■ **RECORD EXCERPTS**
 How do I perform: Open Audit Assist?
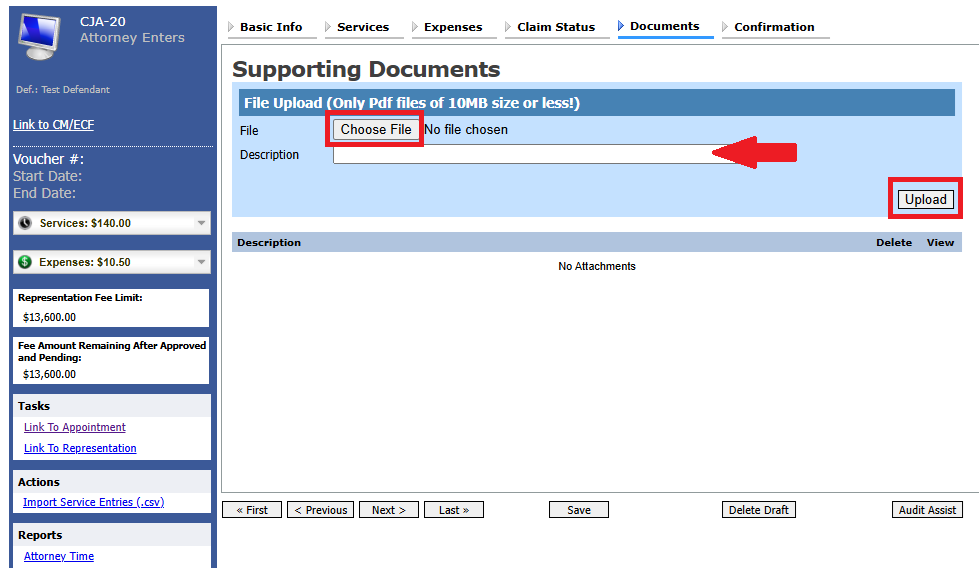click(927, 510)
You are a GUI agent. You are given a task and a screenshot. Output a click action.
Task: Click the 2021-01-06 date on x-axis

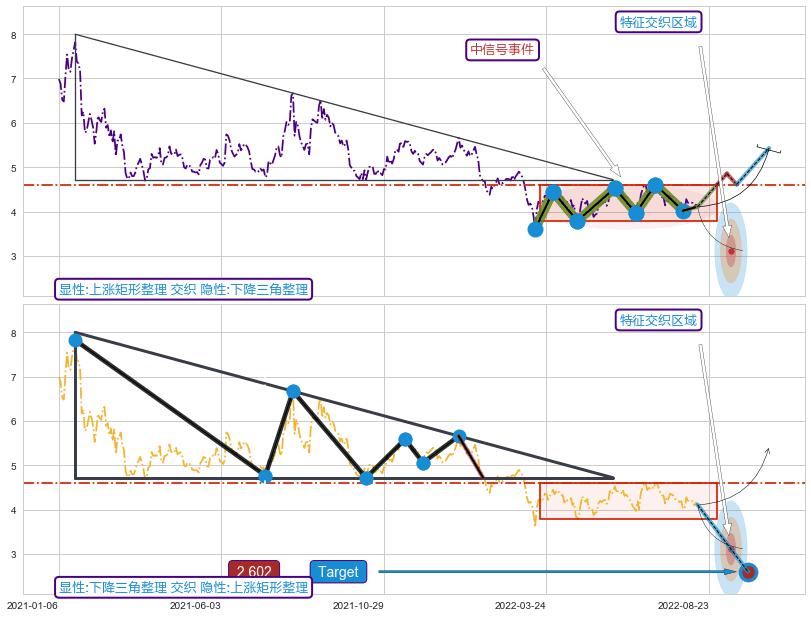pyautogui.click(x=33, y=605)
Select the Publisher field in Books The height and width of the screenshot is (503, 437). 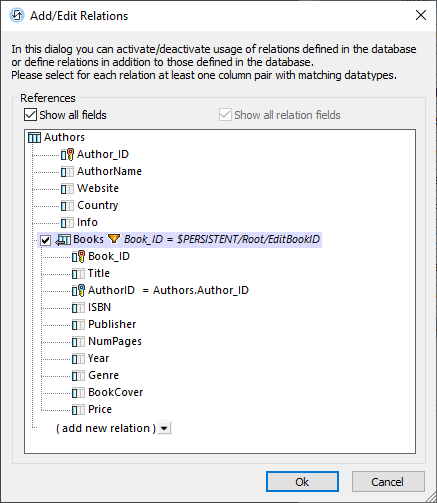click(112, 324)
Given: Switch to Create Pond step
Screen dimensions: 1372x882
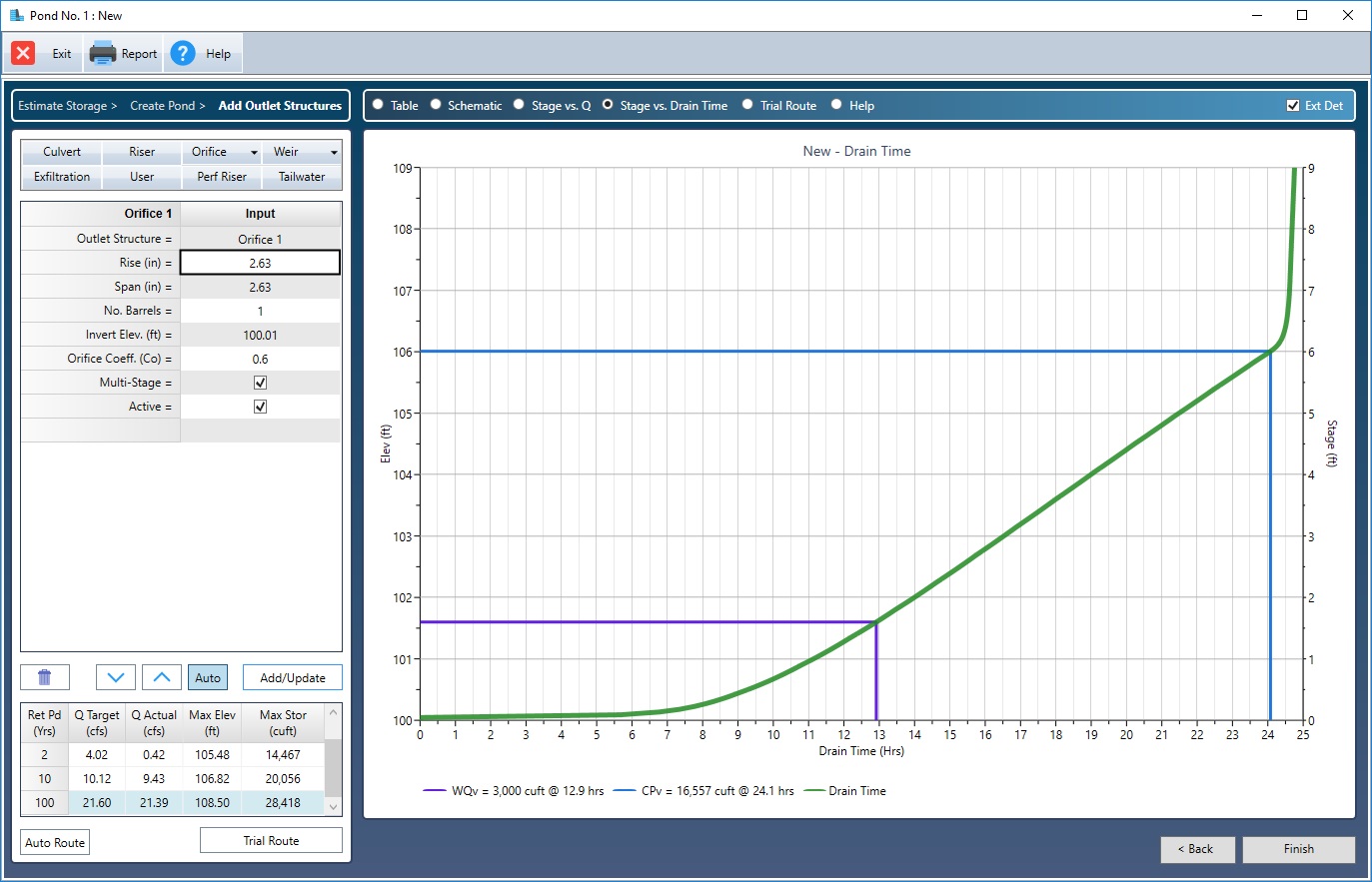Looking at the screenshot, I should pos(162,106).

■ **EXERCISE PROMPT**
Only the lines from the one containing "Given: Switch to Create Pond step" through the last line of the material are to be restated word for word; no picture is to be included.

■ **FINISHED EXERCISE**
Given: Switch to Create Pond step
Screen dimensions: 1372x882
Looking at the screenshot, I should pos(162,106).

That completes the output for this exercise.